— REQUIRED ACTION —
Your answer is the lines below, exactly, from the one that contains "The image size is (1456, 819). How" through the one that contains "You are a computer-use agent. Image", both included.

[[ EXERCISE MATERIALS, beginning ]]

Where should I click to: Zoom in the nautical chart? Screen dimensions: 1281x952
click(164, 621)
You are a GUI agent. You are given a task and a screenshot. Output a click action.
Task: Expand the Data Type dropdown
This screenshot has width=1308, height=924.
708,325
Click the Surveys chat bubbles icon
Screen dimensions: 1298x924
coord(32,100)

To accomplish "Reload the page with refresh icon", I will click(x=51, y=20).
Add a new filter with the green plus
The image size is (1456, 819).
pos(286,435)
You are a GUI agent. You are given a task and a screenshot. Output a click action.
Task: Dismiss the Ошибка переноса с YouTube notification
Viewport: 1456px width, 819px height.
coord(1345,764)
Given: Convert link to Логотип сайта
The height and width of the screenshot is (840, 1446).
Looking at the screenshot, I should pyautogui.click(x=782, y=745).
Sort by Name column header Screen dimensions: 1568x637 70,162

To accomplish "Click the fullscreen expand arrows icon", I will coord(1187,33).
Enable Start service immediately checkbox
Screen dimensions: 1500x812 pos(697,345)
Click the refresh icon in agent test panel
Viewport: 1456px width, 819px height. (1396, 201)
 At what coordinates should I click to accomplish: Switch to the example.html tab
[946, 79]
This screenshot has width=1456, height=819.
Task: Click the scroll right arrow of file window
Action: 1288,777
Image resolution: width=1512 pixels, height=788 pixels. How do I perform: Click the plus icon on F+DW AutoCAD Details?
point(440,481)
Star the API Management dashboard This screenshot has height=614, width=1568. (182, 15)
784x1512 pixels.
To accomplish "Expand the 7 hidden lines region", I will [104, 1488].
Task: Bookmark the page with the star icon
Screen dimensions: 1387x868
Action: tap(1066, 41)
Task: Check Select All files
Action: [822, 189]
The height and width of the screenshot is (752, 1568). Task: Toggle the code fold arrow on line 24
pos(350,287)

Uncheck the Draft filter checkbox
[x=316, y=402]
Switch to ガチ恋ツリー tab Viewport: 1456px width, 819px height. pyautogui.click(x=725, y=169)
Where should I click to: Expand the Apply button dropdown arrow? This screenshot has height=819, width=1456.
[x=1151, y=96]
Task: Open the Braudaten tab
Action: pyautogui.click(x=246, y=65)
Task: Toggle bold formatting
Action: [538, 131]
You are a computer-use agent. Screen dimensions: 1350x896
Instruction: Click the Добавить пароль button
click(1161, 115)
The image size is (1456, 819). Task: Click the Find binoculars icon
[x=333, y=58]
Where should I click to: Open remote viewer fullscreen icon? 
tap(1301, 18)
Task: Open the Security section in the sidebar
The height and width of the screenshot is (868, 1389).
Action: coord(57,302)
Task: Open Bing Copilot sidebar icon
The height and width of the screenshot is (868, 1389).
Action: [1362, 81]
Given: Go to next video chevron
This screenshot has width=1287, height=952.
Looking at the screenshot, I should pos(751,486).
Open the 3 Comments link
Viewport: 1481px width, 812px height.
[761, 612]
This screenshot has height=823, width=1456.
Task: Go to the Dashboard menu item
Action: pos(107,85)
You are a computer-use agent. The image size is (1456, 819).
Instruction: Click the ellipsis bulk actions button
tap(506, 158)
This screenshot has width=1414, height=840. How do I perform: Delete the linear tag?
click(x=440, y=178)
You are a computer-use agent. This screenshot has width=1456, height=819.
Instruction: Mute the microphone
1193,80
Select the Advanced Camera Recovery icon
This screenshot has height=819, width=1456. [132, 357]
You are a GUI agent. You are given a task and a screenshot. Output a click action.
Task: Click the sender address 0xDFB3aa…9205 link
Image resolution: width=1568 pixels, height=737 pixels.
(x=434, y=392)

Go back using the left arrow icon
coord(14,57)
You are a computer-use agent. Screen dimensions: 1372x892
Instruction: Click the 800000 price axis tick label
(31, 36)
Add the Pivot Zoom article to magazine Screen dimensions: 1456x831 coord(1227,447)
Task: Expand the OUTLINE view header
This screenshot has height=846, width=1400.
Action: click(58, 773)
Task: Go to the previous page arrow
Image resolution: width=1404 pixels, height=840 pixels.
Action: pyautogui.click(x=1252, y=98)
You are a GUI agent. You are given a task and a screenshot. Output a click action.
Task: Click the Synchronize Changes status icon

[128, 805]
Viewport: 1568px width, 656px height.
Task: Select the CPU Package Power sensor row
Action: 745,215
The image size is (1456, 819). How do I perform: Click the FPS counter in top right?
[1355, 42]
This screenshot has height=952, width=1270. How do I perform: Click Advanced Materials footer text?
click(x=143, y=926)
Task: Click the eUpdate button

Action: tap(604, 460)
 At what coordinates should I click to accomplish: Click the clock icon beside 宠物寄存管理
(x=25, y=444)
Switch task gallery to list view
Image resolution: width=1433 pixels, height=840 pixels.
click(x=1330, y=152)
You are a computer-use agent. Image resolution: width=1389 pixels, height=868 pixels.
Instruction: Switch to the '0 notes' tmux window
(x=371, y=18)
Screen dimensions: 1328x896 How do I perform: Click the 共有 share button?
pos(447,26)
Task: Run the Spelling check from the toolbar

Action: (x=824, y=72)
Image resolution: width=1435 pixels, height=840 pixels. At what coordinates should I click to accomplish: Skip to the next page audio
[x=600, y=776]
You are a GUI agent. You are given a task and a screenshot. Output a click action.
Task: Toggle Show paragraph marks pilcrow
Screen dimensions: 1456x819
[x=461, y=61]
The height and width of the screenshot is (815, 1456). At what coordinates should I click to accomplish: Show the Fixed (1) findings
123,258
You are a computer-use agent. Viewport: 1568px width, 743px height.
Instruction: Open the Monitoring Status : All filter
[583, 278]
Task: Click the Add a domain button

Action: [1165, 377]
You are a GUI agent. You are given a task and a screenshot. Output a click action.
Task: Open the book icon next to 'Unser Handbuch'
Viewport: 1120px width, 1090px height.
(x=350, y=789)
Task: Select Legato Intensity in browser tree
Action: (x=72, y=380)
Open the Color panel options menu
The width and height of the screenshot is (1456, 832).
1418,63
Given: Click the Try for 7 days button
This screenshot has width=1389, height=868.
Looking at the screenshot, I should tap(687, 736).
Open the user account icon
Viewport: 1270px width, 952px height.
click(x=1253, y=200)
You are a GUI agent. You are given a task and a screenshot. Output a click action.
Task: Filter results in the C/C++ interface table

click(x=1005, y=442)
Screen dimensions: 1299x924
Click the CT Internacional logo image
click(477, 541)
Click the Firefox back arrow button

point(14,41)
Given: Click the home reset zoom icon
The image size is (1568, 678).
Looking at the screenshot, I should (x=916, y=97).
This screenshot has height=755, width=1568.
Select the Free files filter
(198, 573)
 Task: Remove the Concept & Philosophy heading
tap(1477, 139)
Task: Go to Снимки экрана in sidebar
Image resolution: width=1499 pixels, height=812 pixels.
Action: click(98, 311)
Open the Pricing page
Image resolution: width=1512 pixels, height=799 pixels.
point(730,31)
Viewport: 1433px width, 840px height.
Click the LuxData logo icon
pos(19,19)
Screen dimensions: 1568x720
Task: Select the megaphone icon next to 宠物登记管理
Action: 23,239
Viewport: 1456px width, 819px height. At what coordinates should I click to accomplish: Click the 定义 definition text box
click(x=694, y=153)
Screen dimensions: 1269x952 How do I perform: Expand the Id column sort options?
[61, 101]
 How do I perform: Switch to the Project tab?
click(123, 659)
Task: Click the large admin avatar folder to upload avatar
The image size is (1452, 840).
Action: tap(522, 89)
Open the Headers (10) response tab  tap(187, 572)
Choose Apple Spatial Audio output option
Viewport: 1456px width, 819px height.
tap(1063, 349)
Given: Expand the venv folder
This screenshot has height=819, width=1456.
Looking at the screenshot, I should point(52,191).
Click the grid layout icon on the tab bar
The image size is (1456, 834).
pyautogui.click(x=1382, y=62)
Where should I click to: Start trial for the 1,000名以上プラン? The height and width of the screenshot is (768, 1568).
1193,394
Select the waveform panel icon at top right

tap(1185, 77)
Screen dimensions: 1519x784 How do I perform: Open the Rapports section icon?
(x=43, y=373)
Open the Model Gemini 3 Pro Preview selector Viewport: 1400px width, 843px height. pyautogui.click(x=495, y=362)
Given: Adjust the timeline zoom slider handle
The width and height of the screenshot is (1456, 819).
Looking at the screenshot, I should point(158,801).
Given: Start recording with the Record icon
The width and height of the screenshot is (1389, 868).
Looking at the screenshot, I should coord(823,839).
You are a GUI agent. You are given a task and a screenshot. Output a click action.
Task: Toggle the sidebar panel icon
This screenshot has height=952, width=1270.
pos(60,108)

[[ EXERCISE MATERIALS, end ]]

— RESULT OF THE EXERCISE —
The image size is (1456, 819). How do I perform: Click the FPS counter in top right?
[1355, 42]
This screenshot has height=952, width=1270. How do I perform: Click Advanced Materials footer text?
click(x=143, y=926)
Task: Click the eUpdate button

Action: tap(604, 460)
 At what coordinates should I click to accomplish: Click the clock icon beside 宠物寄存管理
(x=25, y=444)
Switch task gallery to list view
Image resolution: width=1433 pixels, height=840 pixels.
click(x=1330, y=152)
You are a computer-use agent. Image resolution: width=1389 pixels, height=868 pixels.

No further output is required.